EXTRACTED TEXT:
◇ ◇ ◇ ◇

Chapter 8 traces the downfall of Tawhid and analyzes in particular what led so many members to mobilize during their doomed struggles against the Syrian army in mid-1985 and late 1986. These two battles were framed as ideological conflicts pitting fundamentalist militants against partisans of a secular order and the chapter acknowledges the role of ideology, whether embraced sincerely or instrumentally, as it allowed for the enlistment of new Islamist recruits at the height of the fighting and for support from external Islamist allies. Yet it also notes that virtually all Tawhid factions mobilized, including those who were less or not ideologically committed. It argues that this stemmed from the movement’s ability to cast the battles as part of a local collective duty in line with Tripoli’s history as a rebel city. It also resulted from its readiness to enlist the support of neighborhood strongmen who were connected to their communities by strong ties of solidarity and were thus able to draw in many locals. Despite Tawhid’s success at mobilizing so many members, however, the Syrian army and its allies were too strong to be beaten and they ultimately defeated the movement in bloodshed.
Chapter 3 provides an account of some of the other factions and individuals which created Tawhid in 1982. One of them, the Movement of Arab Lebanon, was like the Popular Resistance an originally leftist militia which embraced Islamism instrumentally, but its leader and members later turned more sincerely committed. Other factions and individuals, like Soldiers of God and scattered groups of Islamist individuals, had for their part always been sincerely committed Islamists. In addition to detailing their respective origins and trajectories, this chapter also traces the root of the merger of all these Tripolitan Islamist factions and individuals back to two regional events which threatened to spill over onto Tripoli – Syria’s February 1982 Hama massacre and Israel’s June 1982 invasion of Lebanon. Tawhid posed as a militant Islamist movement which claimed it would protect the city from foreign invaders, take the struggle to Syria and Israel and create an Islamic Republic in Lebanon. As a result, it rapidly attracted the constituency of Tripoli’s committed Islamists.

◇ ◇ ◇ ◇

PROVIDED MATERIAL:
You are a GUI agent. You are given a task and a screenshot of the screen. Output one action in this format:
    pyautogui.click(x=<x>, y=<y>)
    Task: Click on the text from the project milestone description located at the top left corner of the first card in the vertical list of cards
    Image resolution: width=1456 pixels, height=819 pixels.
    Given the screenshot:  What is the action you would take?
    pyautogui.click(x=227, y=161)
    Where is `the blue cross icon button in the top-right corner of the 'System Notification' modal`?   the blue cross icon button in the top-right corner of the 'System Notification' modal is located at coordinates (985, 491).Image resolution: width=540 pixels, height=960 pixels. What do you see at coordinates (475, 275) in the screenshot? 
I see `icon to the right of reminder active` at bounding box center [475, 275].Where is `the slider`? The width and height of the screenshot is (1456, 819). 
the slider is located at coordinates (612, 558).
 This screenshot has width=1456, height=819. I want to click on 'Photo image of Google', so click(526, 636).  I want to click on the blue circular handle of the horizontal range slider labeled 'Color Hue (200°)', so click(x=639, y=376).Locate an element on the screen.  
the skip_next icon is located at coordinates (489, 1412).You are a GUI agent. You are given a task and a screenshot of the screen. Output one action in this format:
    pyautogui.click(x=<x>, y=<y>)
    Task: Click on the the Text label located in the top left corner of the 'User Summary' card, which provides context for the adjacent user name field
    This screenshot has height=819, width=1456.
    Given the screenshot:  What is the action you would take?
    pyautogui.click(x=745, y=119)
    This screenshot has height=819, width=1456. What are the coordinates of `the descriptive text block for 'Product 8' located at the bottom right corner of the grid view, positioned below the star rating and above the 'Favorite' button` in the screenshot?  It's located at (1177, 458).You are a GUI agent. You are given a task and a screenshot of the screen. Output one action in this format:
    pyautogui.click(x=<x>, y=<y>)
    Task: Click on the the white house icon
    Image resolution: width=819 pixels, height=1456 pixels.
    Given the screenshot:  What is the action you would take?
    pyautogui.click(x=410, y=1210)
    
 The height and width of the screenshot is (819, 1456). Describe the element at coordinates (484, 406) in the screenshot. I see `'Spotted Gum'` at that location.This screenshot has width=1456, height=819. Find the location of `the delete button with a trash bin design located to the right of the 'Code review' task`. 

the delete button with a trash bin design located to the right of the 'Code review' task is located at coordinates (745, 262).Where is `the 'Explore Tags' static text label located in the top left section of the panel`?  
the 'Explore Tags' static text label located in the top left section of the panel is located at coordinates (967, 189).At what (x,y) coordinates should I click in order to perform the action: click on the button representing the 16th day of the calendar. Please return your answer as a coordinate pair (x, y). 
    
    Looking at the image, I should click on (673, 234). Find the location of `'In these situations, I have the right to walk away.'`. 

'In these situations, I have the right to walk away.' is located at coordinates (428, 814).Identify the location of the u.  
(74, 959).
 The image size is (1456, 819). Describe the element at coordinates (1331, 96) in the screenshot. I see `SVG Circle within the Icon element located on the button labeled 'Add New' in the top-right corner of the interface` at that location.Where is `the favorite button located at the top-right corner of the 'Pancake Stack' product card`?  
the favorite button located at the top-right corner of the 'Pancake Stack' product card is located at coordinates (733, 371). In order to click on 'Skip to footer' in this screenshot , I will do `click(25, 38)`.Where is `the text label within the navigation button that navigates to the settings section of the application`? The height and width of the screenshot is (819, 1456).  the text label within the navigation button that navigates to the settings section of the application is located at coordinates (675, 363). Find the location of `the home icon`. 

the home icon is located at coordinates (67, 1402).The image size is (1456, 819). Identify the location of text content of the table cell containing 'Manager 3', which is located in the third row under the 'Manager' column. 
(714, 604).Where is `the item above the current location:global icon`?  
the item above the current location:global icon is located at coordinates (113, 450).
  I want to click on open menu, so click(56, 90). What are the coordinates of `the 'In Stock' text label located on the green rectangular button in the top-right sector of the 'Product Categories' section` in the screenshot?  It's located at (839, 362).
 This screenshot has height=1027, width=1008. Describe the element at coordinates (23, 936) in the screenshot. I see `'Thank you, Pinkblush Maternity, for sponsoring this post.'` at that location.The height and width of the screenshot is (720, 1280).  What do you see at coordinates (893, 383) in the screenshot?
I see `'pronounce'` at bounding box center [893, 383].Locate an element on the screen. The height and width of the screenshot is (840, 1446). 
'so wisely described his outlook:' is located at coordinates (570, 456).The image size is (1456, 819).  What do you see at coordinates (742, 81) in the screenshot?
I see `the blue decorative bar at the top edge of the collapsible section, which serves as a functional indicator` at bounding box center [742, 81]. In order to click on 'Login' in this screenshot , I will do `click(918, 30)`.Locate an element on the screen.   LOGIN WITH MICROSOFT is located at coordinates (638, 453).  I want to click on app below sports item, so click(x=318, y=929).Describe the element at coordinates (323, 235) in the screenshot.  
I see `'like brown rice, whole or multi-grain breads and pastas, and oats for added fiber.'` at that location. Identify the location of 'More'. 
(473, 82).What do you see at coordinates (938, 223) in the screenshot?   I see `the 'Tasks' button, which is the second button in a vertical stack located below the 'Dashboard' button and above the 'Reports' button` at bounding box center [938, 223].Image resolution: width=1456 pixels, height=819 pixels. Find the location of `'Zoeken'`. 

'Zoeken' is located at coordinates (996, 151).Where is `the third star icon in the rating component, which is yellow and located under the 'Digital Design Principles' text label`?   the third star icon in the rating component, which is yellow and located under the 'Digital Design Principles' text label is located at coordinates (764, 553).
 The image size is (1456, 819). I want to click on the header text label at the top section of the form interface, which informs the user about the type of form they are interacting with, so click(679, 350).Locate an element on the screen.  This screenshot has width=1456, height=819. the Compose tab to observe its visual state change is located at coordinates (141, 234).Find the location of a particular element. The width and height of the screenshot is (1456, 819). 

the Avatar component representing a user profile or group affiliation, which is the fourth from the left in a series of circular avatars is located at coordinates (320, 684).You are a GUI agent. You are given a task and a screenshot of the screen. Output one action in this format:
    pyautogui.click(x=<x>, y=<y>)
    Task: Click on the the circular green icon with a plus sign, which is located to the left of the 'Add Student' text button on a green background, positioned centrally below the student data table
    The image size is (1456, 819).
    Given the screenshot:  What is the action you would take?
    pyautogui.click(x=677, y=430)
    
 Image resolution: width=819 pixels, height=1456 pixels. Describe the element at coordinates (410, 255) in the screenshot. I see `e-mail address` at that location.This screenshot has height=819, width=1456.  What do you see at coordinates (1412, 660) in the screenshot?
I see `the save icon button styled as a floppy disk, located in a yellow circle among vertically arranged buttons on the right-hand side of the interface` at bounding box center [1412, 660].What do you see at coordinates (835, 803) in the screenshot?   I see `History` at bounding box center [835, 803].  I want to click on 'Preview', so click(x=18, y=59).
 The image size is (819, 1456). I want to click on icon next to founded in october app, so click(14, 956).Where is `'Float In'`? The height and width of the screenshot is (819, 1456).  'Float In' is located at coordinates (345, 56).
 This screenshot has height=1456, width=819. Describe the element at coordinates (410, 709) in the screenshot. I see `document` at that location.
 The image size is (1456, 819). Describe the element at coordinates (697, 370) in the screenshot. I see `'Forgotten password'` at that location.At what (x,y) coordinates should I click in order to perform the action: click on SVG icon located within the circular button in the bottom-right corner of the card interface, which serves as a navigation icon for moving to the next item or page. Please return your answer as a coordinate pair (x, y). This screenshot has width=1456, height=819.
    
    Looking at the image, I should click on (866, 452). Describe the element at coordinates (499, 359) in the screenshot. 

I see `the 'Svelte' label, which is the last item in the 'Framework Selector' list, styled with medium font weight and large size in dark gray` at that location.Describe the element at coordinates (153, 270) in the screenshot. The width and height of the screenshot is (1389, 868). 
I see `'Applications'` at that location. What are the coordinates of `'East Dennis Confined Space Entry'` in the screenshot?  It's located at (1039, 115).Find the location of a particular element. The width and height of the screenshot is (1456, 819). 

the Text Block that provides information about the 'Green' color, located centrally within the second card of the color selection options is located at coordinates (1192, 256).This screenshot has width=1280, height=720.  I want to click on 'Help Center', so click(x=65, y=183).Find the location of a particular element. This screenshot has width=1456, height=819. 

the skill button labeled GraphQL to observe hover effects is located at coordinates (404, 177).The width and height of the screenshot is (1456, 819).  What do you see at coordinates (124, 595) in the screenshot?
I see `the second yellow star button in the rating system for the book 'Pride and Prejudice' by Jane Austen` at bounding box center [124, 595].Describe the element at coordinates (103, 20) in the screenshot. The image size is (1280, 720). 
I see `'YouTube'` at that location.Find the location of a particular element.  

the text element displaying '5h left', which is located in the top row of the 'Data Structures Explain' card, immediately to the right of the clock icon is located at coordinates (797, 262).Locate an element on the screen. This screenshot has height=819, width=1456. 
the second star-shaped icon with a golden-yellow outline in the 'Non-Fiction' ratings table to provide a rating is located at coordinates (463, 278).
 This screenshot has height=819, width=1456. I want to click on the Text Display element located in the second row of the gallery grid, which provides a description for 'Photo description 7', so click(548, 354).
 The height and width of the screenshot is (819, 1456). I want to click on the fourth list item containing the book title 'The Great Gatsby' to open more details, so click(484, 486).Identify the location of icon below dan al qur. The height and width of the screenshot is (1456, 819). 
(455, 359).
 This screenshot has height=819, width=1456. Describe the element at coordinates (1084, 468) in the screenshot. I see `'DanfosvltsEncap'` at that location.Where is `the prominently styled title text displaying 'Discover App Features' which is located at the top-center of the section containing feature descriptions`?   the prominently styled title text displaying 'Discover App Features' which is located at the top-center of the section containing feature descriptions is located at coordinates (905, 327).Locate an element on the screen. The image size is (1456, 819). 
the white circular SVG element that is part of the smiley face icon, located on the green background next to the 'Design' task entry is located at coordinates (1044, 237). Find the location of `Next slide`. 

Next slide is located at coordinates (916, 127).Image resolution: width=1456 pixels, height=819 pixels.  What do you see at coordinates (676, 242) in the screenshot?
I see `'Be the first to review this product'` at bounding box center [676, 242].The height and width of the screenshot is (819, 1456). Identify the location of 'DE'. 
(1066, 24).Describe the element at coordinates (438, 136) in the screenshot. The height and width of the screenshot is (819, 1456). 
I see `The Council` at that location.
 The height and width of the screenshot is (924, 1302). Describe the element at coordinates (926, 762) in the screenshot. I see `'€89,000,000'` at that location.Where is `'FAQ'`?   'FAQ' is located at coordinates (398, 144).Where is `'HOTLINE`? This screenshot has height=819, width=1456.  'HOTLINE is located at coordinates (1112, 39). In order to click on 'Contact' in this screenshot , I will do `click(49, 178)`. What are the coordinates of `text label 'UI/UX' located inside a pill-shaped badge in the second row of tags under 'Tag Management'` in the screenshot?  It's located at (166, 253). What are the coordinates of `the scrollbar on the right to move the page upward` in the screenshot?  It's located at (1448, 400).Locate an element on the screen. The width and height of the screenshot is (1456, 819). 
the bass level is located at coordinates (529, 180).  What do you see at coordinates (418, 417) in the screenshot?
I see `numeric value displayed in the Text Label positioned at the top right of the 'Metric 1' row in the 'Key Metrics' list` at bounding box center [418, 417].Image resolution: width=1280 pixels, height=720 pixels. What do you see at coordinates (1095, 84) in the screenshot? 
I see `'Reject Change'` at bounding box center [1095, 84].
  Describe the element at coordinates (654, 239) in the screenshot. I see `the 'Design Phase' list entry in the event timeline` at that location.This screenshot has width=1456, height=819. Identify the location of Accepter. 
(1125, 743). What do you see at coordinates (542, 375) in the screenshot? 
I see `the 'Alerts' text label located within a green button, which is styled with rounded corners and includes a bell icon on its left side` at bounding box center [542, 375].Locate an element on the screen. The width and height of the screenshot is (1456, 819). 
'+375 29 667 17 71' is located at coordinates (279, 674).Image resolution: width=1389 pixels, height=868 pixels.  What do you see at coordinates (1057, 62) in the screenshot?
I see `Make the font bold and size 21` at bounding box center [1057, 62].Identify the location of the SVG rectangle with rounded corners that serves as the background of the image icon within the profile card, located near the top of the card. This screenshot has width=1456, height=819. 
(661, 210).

◇ ◇ ◇ ◇

PROBLEM TO SOLVE:
Extend the chapter overview of Tripoli's Tawhid movement, starting right after its final sentence.

OUTPUT OF THE TASK:
Chapter 2 zooms in on the Popular Resistance, one of the militant Islamist factions which would merge within Tawhid upon its creation in 1982 and was disproportionately strong in one neighbourhood of Tripoli only, Bab al-Tebbaneh. It explains how this originally Marxist group embraced Islamism instrumentally in 1980. This was because its leader, who also acted as the neighbourhood strongman or informal local leader, sensed that this ideology would fulfill strategic functions to his district in a new security environment, one especially marked by Syria’s 1976 military intervention in Lebanon and occupation of Tripoli. In this increasingly repressive context, Islamist ideology not only allowed the Popular Resistance to continue mobilizing Bab al-Tebbaneh’s residents and to keep their local solidarities alive; it also enabled the faction to ally across space and class with resource-rich ideological actors and to enlist the support of militant Islamist militias in the local feud which opposed the inhabitants of the neighborhood to the Alawi and pro-Assad nearby district of Jabal Mohsen. After the Popular Resistance eventually merged within Tawhid in 1982, it would drag the movement into its neighborhood rivalry unrelated to ideology, which affected its behavior.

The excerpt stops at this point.